## Instruções das tarefas
**1.** Indique se cada afirmação a seguir está de acordo com o texto sobre mangás de terror. Responda sim ou não e cite entre aspas as palavras do texto que decidem: (a) Hideshi Hino nasceu no Japão; (b) Kazuo Umezu venceu o 20° Prêmio de Mangá Shogakukan em 1974; (c) Junji Ito começou sua carreira em 1987.
**2.** Resuma em duas frases o texto sobre mangás de terror.
**3.** Retome o texto sobre mangás de terror a partir do ponto em que ele termina.

## Fonte
De acordo com Gonçalves, “os mangás, como se consolidaram atualmente, são um típico produto da cultura japonesa do pós-guerra, surgidos da dialética entre a arte tradicional e influências ocidentais”. Com o fim da Segunda Guerra Mundial, considera-se que o artista de mangás Shigeru Mizuki reintroduz os yokai à cultura popular nos anos 1960 com GeGeGe no Kitarou. A série é derivada de uma kamishibai ⎯ espécie de teatro de rua ⎯ de 1933 escrita por Masami Itō e conta com um protagonista yokai que viaja pelo território nipônico e conhece outras criaturas folclóricas em sua trajetória. A história, inicialmente considerada muito assustadora para crianças, expunha uma nova tendência dentro dessa forma de narrativa visual.
Sobre as peculiaridades dos mangás de terror
A série de Shigeru Mizuki abriu caminho para novos artistas de segunda onda, como Hideshi Hino e Kazuo Umezu. Posteriormente, o artista moderno Junji Ito conquistou um maior alcance internacional e se tornou expoente na globalização dessas produções.
Nascido na China em 1946, Hideshi Hino é mangaká ⎯ palavra japonesa para quadrinista ⎯ e também cineasta e roteirista. Detentor de uma extensa quantia de obras publicadas, seu enfoque é a produção de histórias de terror para crianças. Consequentemente, sua arte tem tendências infantis, com formas mais arredondadas e cartunescas, até mesmo em suas representações de gore, podridão, violência e monstros. Tal estilo, com grande apelo grotesco, é conhecido como Kaiki.
Kazuo Umezu publicou seu primeiro mangá quando ainda era apenas um estudante do ensino médio. A partir de 1962, começou a desenvolver seu estilo para o terror, e em 1974 venceu o 20° Prêmio de Mangá Shogakukan, uma dos maiores premiações de mangá do Japão, pela sua obra The Drifting Classroom ⎯ a sala de aula à deriva, em tradução livre. Umezu se destacou como um dos principais nomes do gênero dos mangás de horror, tendo até mesmo uma premiação em seu nome. Indo um tanto além da estética grotesca Kaiki de autores como Hino, ele a utiliza e a reconfigura no estilo Kyofu, um terror que apela ao psicológico e irracional.
Inspirado tanto em Umezu e Hino como também em H.P. Lovecraft, o mangaká Junji Ito é, facilmente, o nome mais reconhecível e popular do gênero para a comunidade internacional. Começou sua carreira em 1987, ano em que recebeu menção honrosa no Prêmio Kazuo Umezu pelo que se tornaria a obra Tomie.
Um aspecto fundamental das histórias de Ito é o entrecruzamento do folclore nipônico com o horror cthuliano. Este é baseado no terror do impossível, do incompreensível, ao expor a insignificância e desamparo da existência humana em contraste, por exemplo, a seres cósmicos e transcendentes, como o é o Cthulhu de Lovecraft. Em uma espécie de anti-antropocentrismo, as personagens se defrontam com a insanidade, o grotesco e seres inexplicáveis. “Eles pegam algo comum e natural e o transformam em anormal e assustador. Lovecraft fez isso com uma ‘cor’, em A Cor Que Caiu do Espaço, e Junji Ito fez com a forma espiralada em Uzumaki”, afirma a professora e tradutora de japonês Thaisy Quinteiro.

## Dados fornecidos
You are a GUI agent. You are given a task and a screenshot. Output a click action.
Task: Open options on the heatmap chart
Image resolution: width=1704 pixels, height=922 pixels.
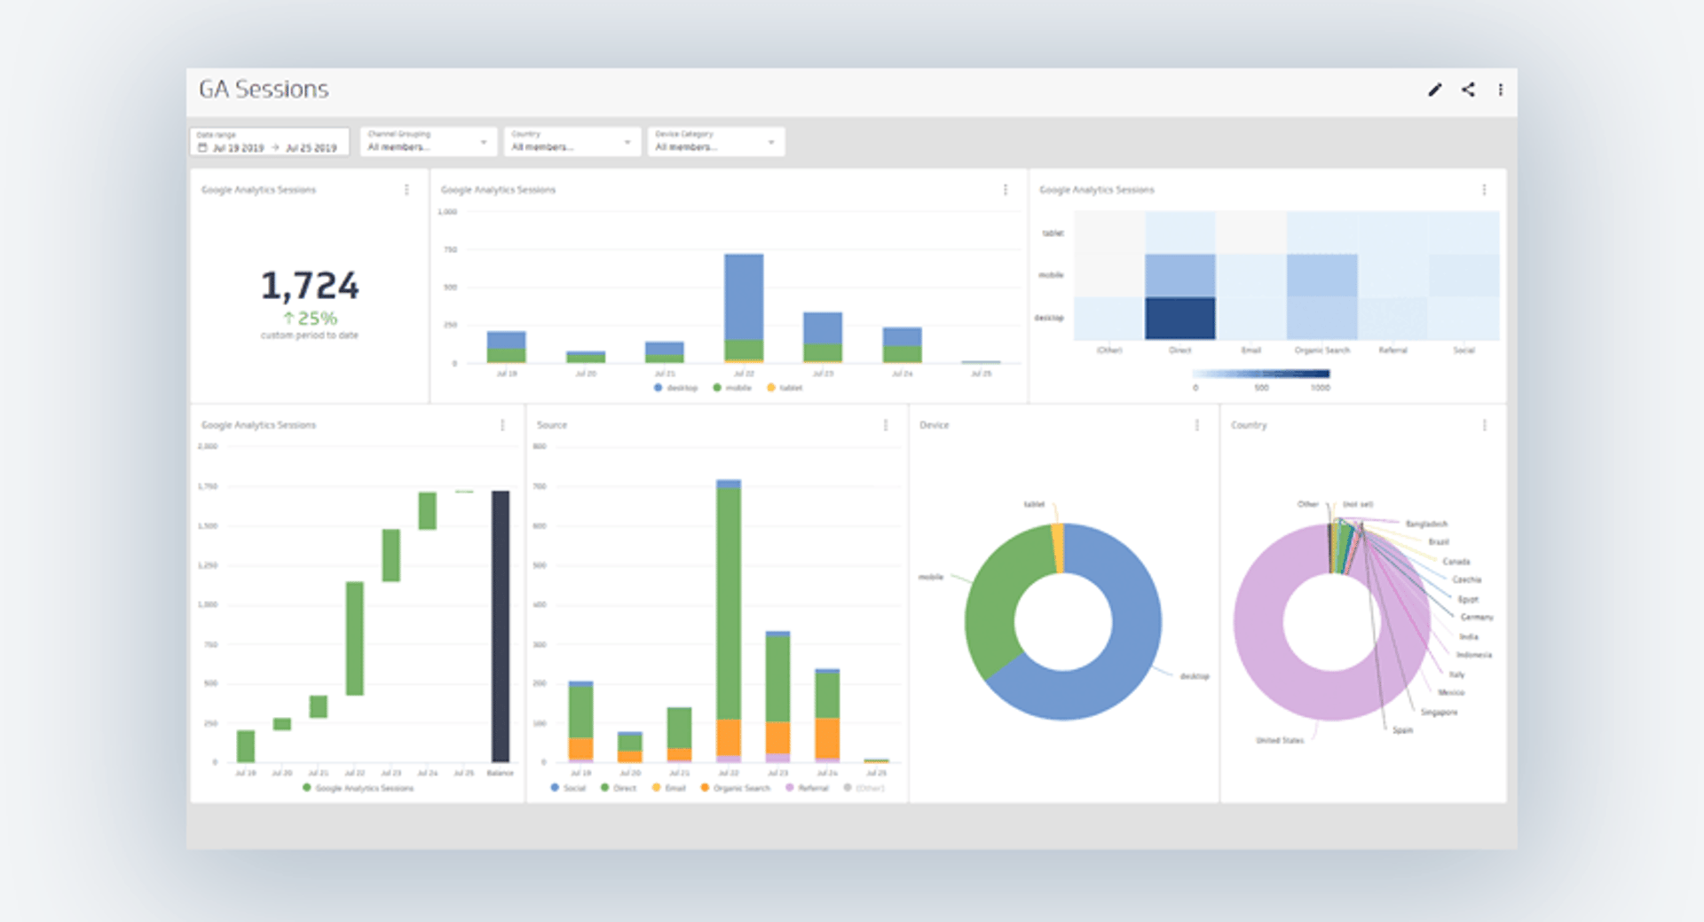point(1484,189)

## Conjunto de respostas
**1.**
(a) Não: "Nascido na China em 1946".
(b) Sim: "em 1974 venceu o 20° Prêmio de Mangá Shogakukan".
(c) Sim: "Começou sua carreira em 1987".

**2.** Nos anos 1960, Shigeru Mizuki reintroduziu os yokai na cultura popular com GeGeGe no Kitarou, série que abriu caminho para artistas como Hideshi Hino e Kazuo Umezu. Hino faz terror para crianças no estilo grotesco Kaiki e Umezu o reconfigura no estilo Kyofu, de apelo psicológico, enquanto Junji Ito, o nome mais popular do gênero no exterior, cruza o folclore nipônico com o horror cthuliano.

**3.**
Geralmente, mangás de terror são baseados em histórias curtas e há uma série de razões para essa preferência. Como mencionado, o folclore japonês é povoado pelos yokais, sendo que muitas de suas histórias são orais e, consequentemente, mais curtas. Outra razão é que o modelo possibilita que o mistério prevaleça mesmo após o fim da obra, sem ter a obrigação de explicar ao leitor as razões por trás dos eventos extraordinários representados. Para Thaisy, “não saber e não compreender é muito mais horripilante que o contrário”. Assim, o incômodo e o desconforto permanecem impregnados por muito tempo após a leitura. Para isso, são utilizadas mudanças na própria estrutura narrativa.
Diferentemente de histórias tradicionais, os mangás de terror não costumam se estruturar com apresentação, desenvolvimento, clímax e desfecho bem definidos. É uma atitude comum que o próprio clímax se configure como desfecho ou seja muito próximo a ele em estrutura. Tal atitude seria frustrante para histórias comuns, uma vez que finalizar um arco narrativo em seu ponto máximo o deixa inacabado, em aberto. Mas no contexto do terror, é relevante que as histórias sigam vivas e voltem a assombrar em momentos propícios do cotidiano.
Uma das estratégias mais peculiares do formato da narrativa visual é o virar da página. Tendo o leitor como indivíduo central dessa ação, ao contrário da letargia induzida pelo audiovisual, é uma ferramenta significativa de elemento surpresa. Com a tensão crescente do desenvolvimento da narrativa, você enquanto leitor pode ser bombardeado imediatamente com uma visão grotesca nesse simples movimento, em contraste às narrativas comuns que são apenas palavras espalhadas em um papel.
O legado de horror
O medo e a repulsa são universais. O que é responsável por tais sentimentos, não exatamente. Conforme o contexto social molda, de certa forma, o psicológico humano, certos medos são potencializados ou diminuídos e o repugnante se redefine. Muitas mudanças ocorreram na história do medo para as comunidades humanas, mas o sentimento permanece presente sob novos conceitos e representações.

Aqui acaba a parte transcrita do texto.